Let $f$ be a function such that $f''(x)<0$ for $x$ in $(0,1)$.
We are required to find $$\left\lfloor\left(\frac{\sum_{r=1}^n \frac{f(r/n)}{n}+ \sum_{r=0}^{n-1} \frac{f(r/n)}{n}}{2 \int_{0}^{1} f(x) dx }\right)\right\rfloor$$ (i.e. the greatest integer function of this expression).
The answer given is $0$, which implies the numerator is less than the denominator.
My question is: how do we arrive at this answer?
I have two major concerns:
The denominator of the expression gives $2$ times the actual area under the curve, whereas in the numerator: one of the sums will give an underestimate while the other an overestimate. How do I know about the extent of underestimation/overestimation? If the overestimation compensates for the underestimation we get the answer as $1$, otherwise $0$. Maybe the concavity of the function gives us the clue? I am not very well equipped with this idea.

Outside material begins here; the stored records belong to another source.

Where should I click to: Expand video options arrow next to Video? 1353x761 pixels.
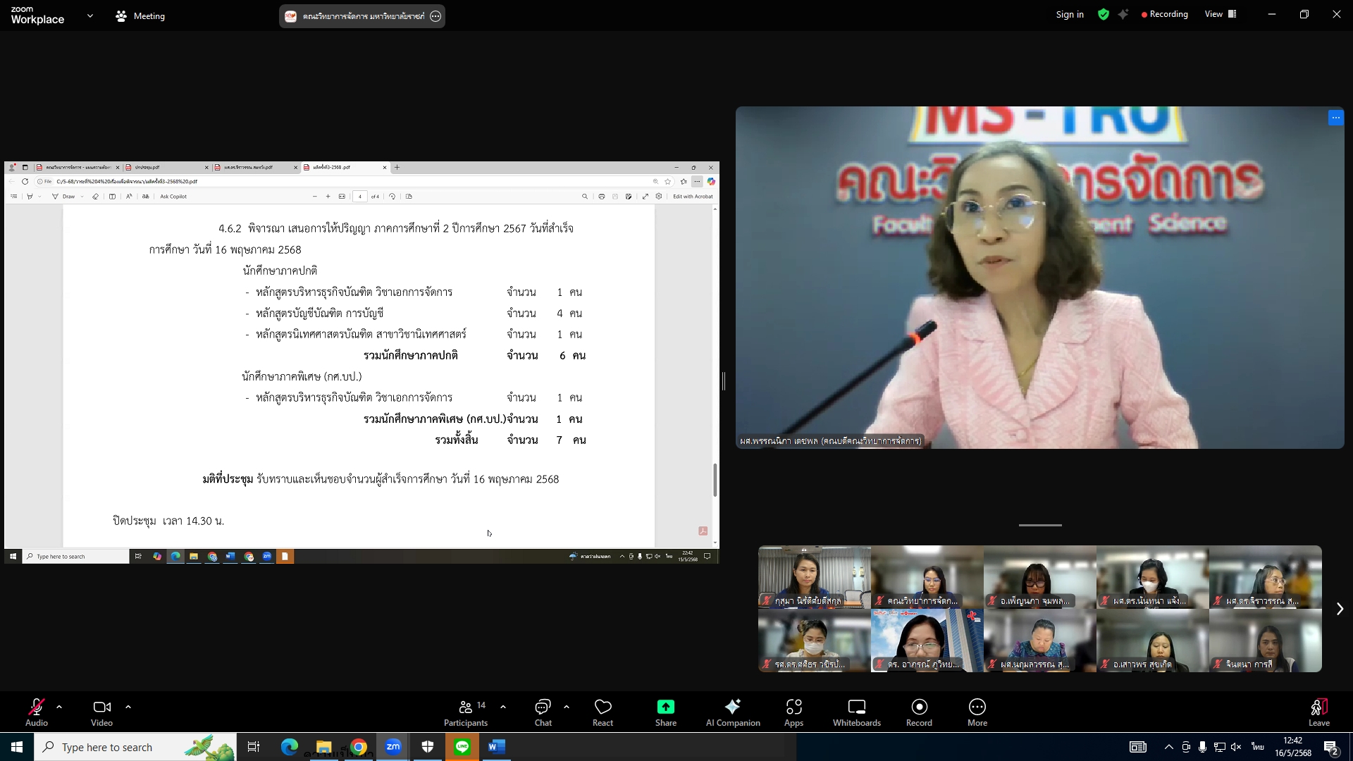(128, 706)
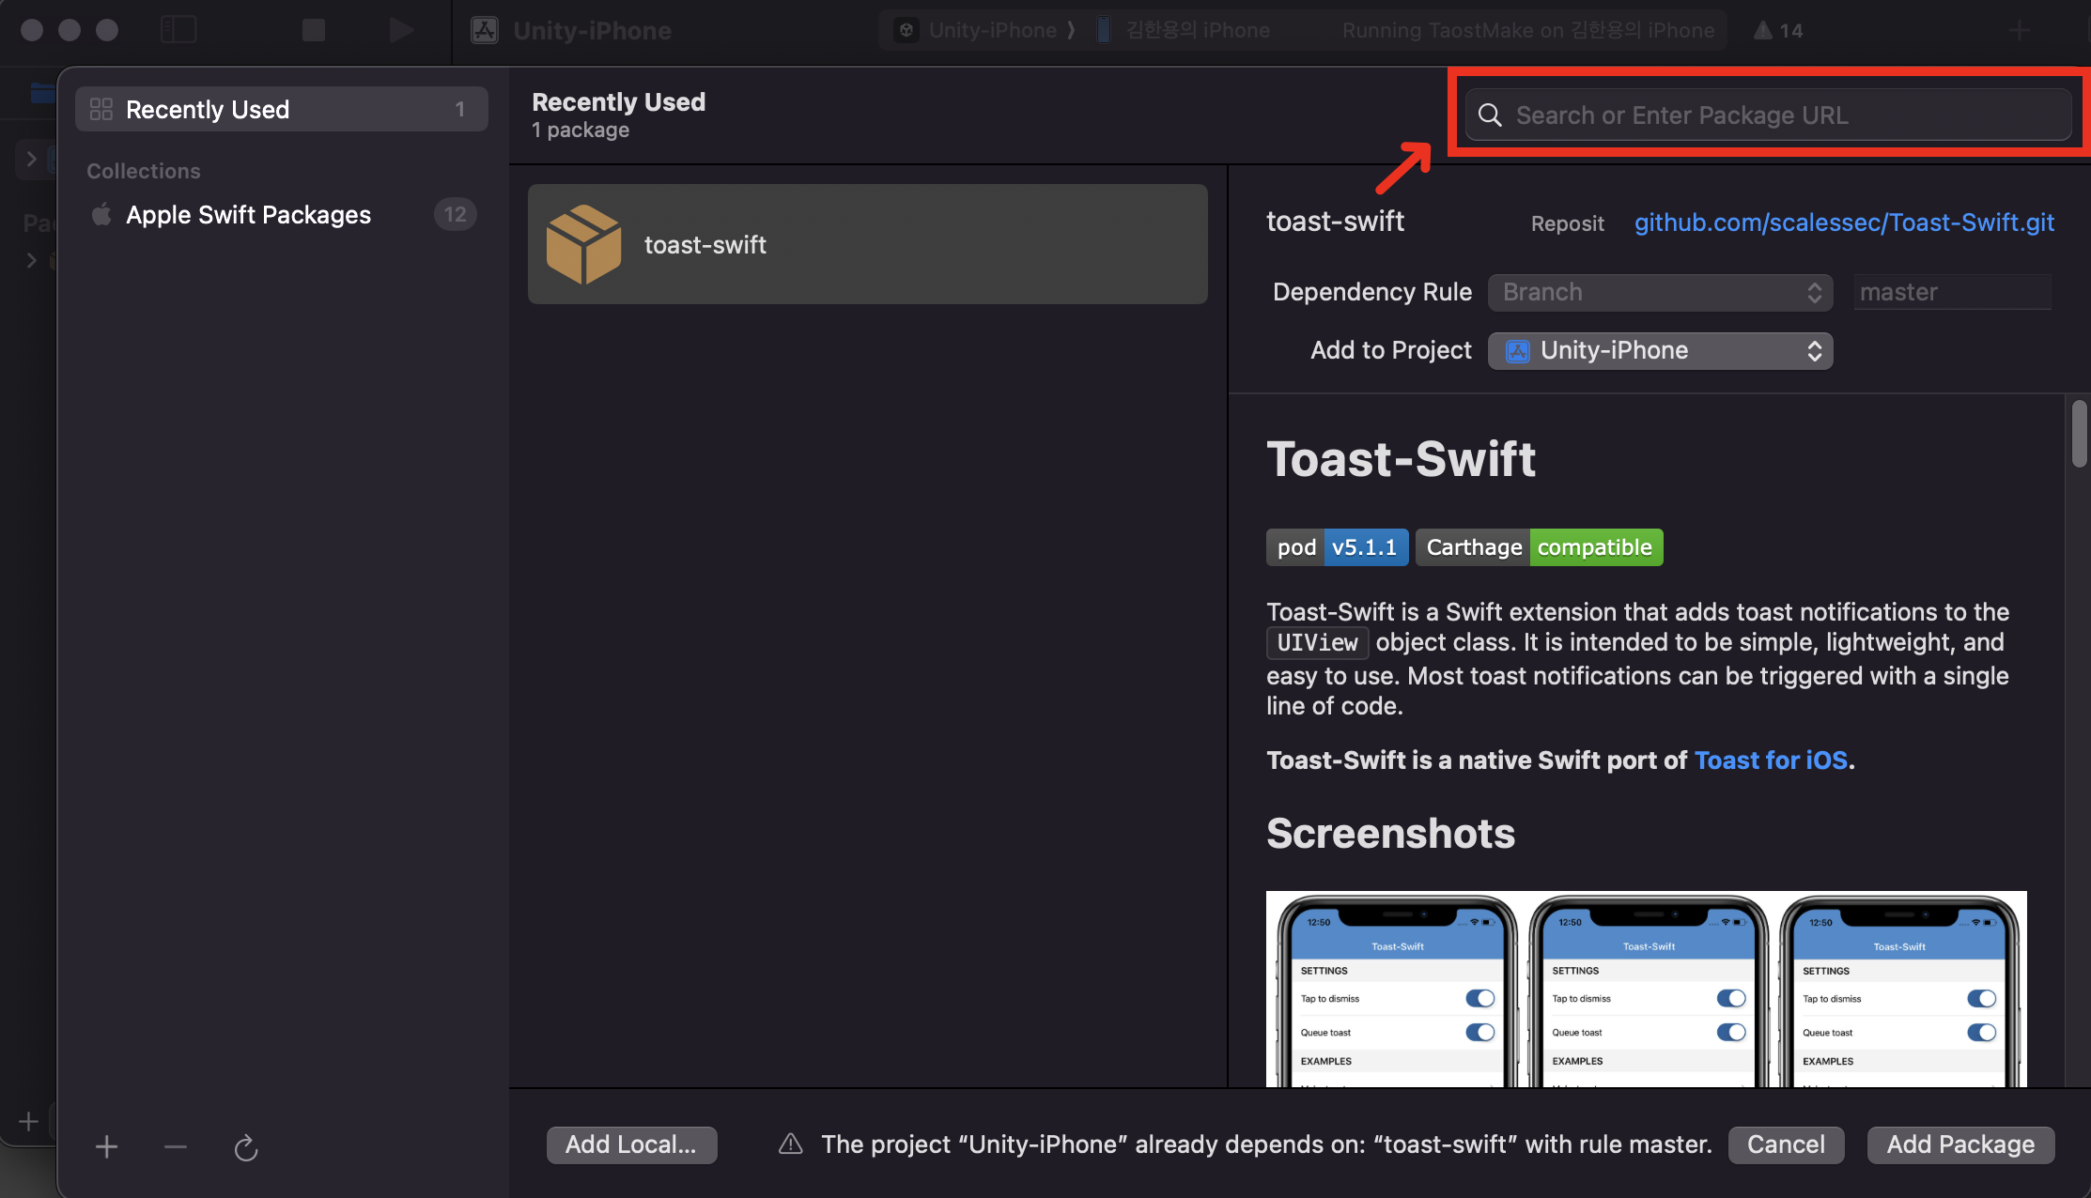Open Add to Project Unity-iPhone dropdown

1660,350

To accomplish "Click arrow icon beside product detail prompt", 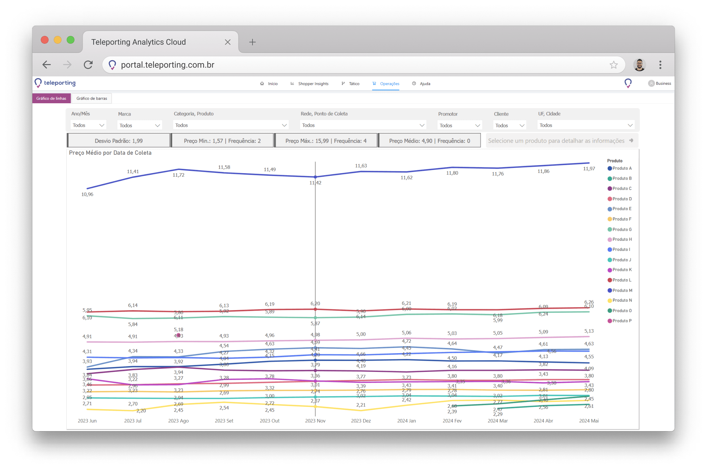I will pyautogui.click(x=631, y=140).
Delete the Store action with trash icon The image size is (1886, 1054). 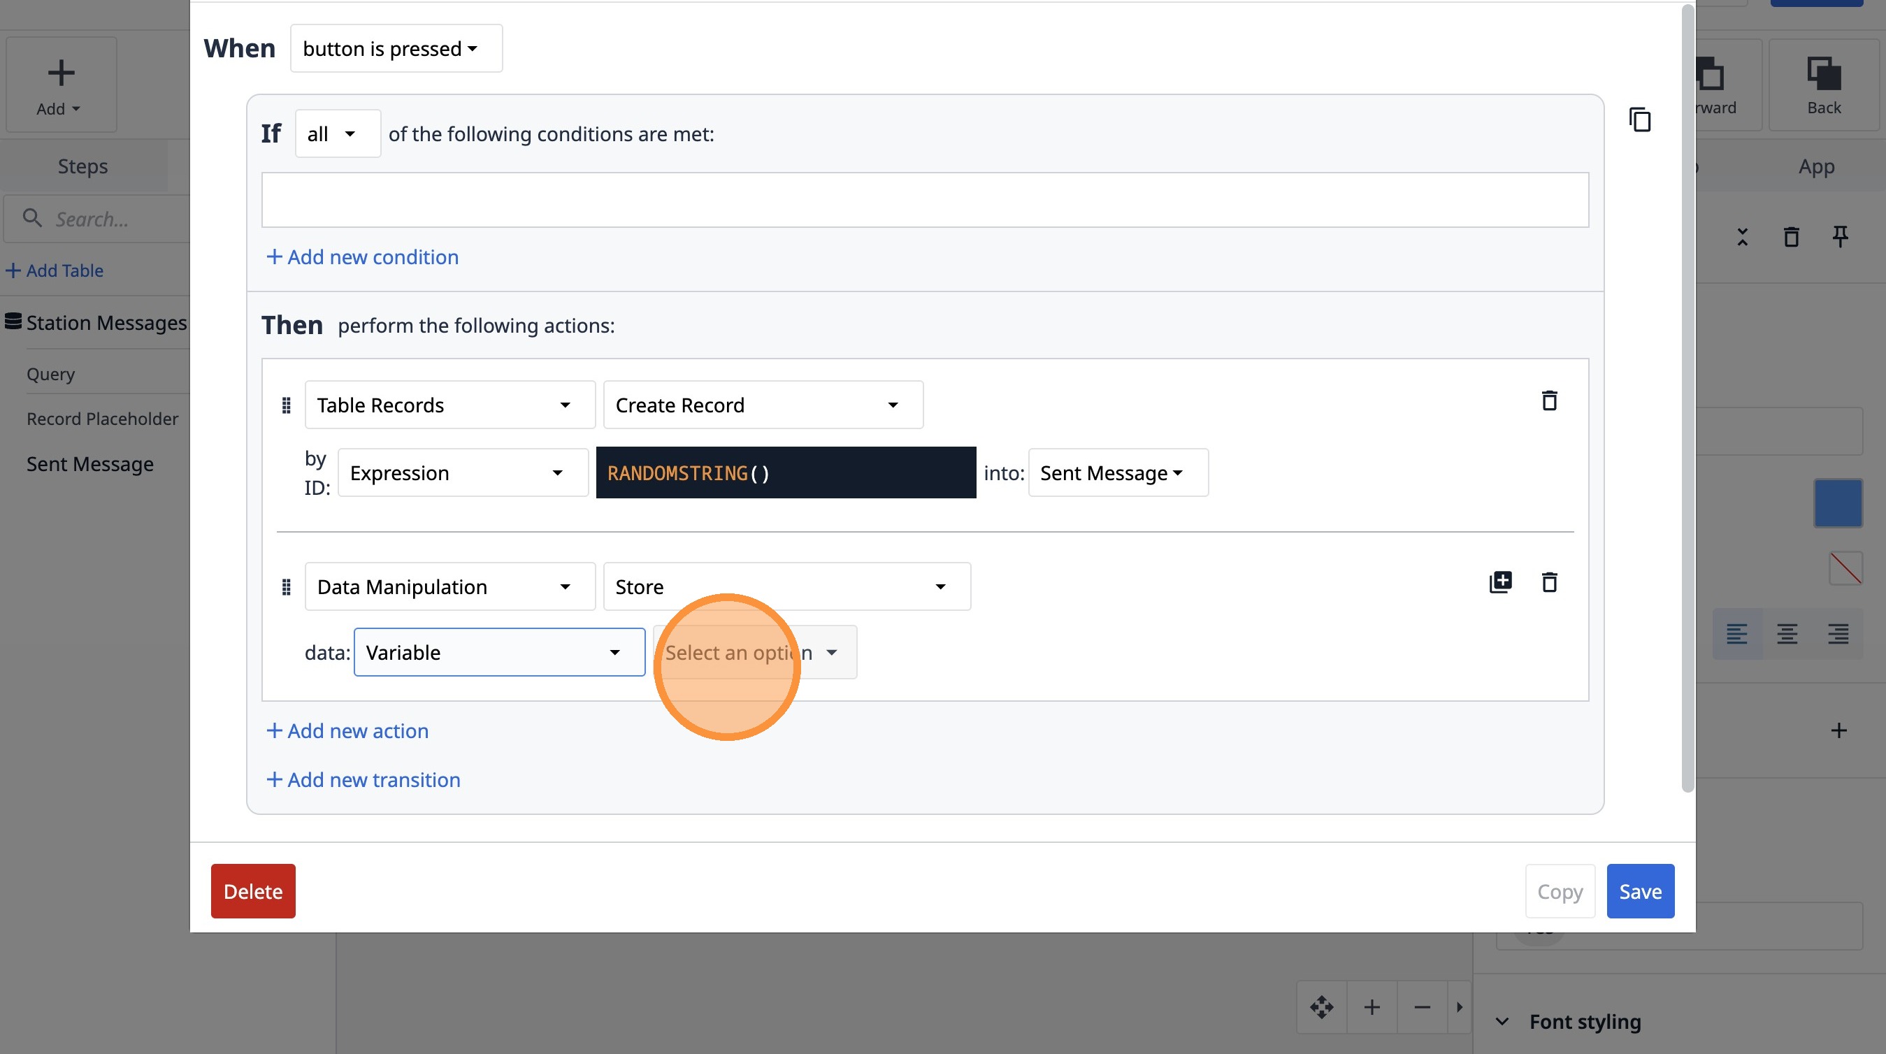tap(1549, 582)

Although it doesn't seem relevant to this particular question, but, as far as I know, to know which Riemann sum (left or right) gives the underestimate/overestimate, we need to know about whether the function is increasing or decreasing over the interval. This question, however, only gives us the concavity! And I am certain that a concave down function isn't necessarily decreasing.
Note that $$ \frac{\sum_{r=0}^{n-1} \frac{1}{n} f\left(\frac{r}{n}\right) + \sum_{r=1}^{n} \frac{1}{n} f\left( \frac{r}{n} \right)}{2} = \sum_{r=1}^{n} \frac{1}{n}\frac{f\left(\frac{r-1}{n}\right) + f\left(\frac{r}{n}\right)}{2} $$ Now, $$ \frac{1}{n}\frac{f\left(\frac{r-1}{n}\right) + f\left(\frac{r}{n}\right)}{2} $$ is the area of the trapezium formed by the vertices $$ \left( \frac{r-1}{n}, 0 \right), \left( \frac{r}{n}, 0 \right), \left( \frac{r}{n}, f\left(\frac{r}{n}\right) \right), \left( \frac{r-1}{n}, f\left(\frac{r-1}{n}\right) \right) $$ Crucially, the line connecting $\left( \frac{r-1}{n}, f\left(\frac{r-1}{n}\right) \right)$ to $\left( \frac{r}{n}, f\left(\frac{r}{n}\right) \right)$ lies completely beneath the curve, because the curve is concave. This means that the area, $T_{r}$, of this trapezium has area smaller than $$ \int_{\frac{r-1}{n}}^{\frac{r}{n}} f(x) \, dx $$ Therefore $$ \sum_{r=1}^{n} T_{r} \leq \sum_{r=1}^{n} \int_{\frac{r-1}{n}}^{\frac{r}{n}} f(x) \, dx = \int_{0}^{1} f(x) \, dx $$ as required.